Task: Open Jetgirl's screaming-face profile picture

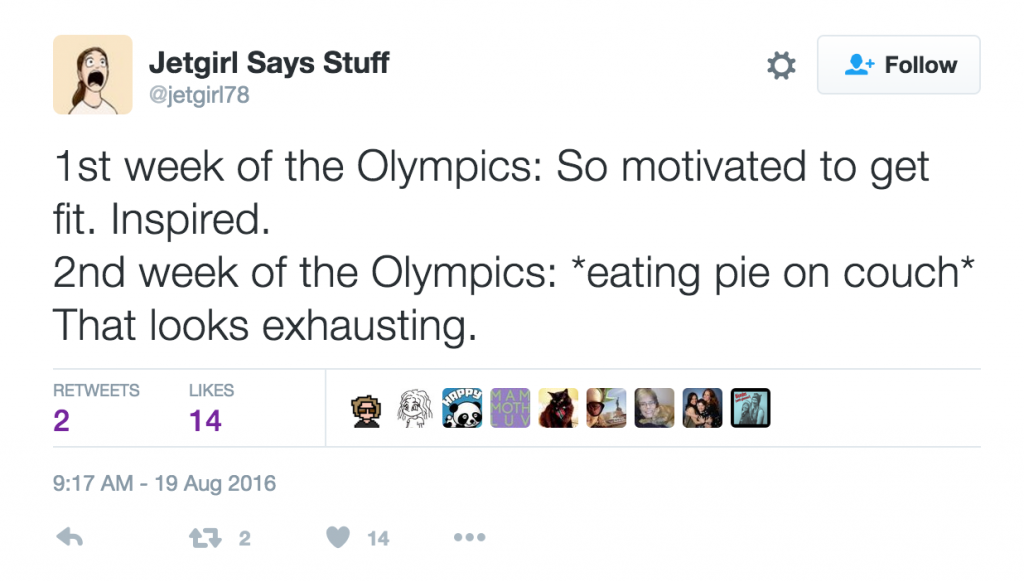Action: (x=93, y=75)

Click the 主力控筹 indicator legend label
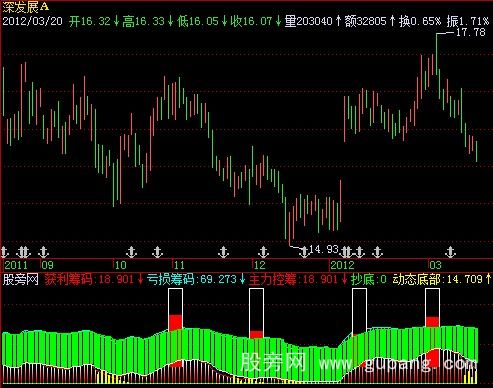click(x=273, y=279)
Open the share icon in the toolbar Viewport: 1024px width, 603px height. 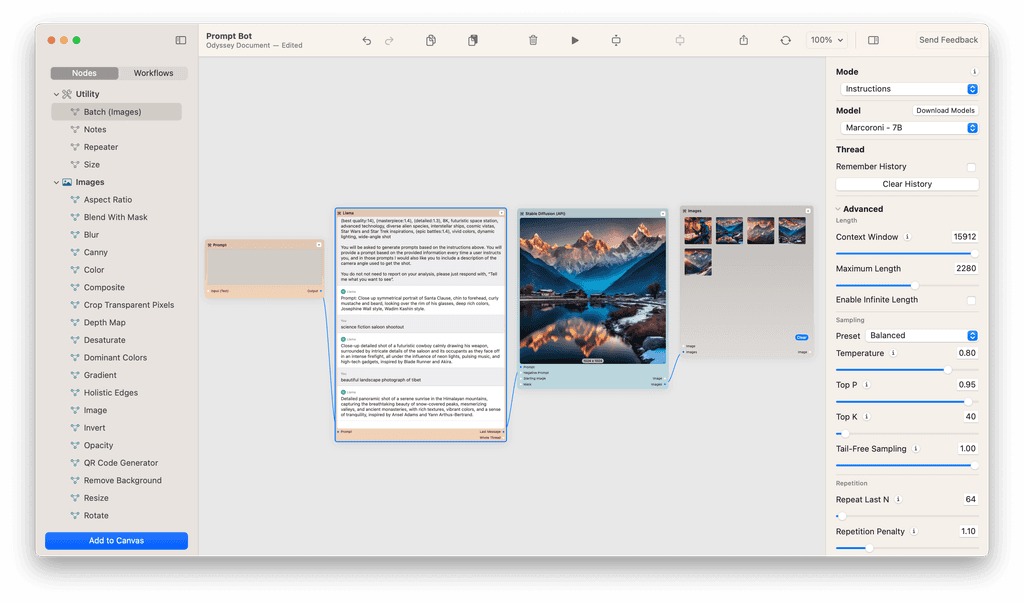coord(743,40)
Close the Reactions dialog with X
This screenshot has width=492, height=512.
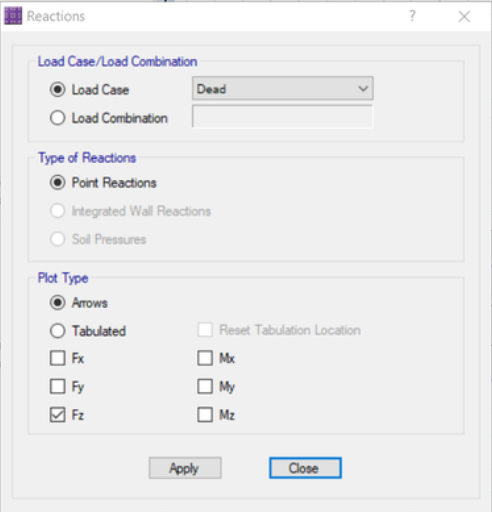coord(464,16)
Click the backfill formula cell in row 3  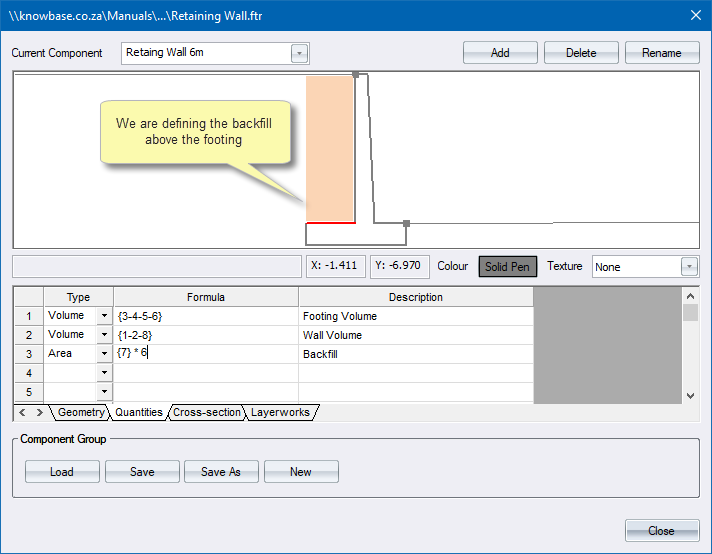coord(205,354)
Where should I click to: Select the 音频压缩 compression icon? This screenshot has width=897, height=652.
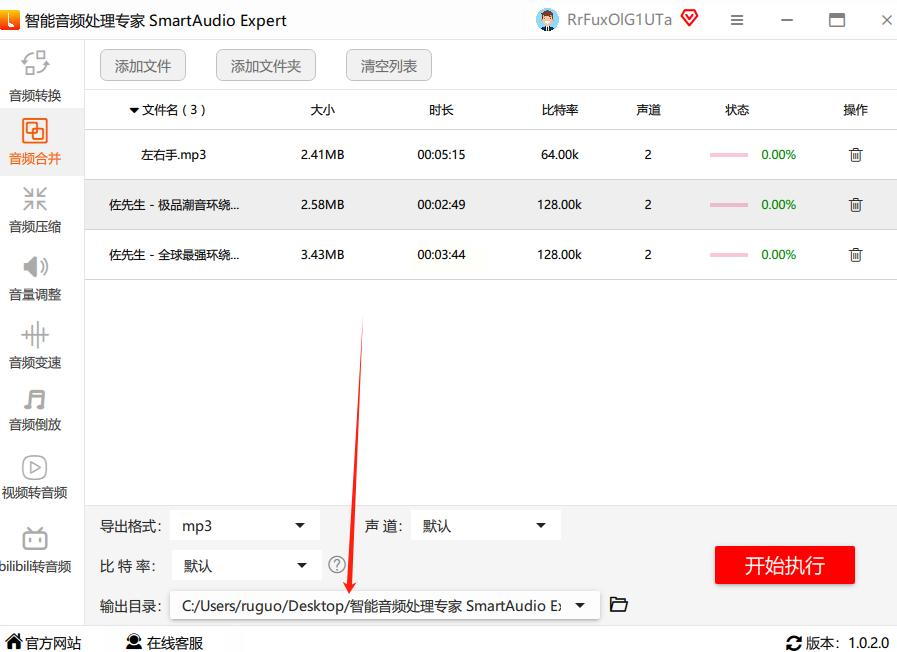point(35,199)
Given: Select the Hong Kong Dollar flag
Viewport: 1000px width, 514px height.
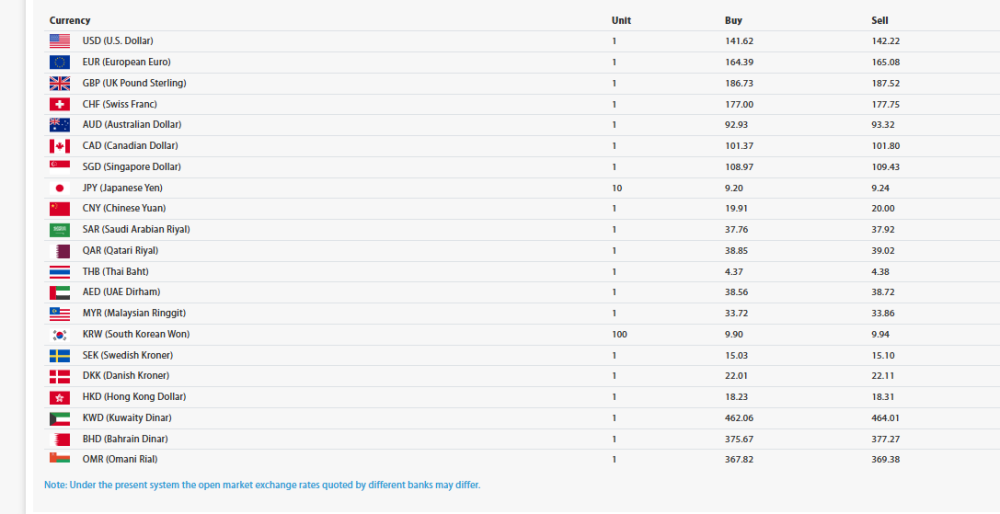Looking at the screenshot, I should point(59,397).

• _About this task_: The lines to write out run from the one containing "Given: Select the Hong Kong Dollar flag" through the final line of the material above, both included; write them out exactly, with no pictures.

• _Reply_:
Given: Select the Hong Kong Dollar flag
Viewport: 1000px width, 514px height.
Looking at the screenshot, I should point(59,397).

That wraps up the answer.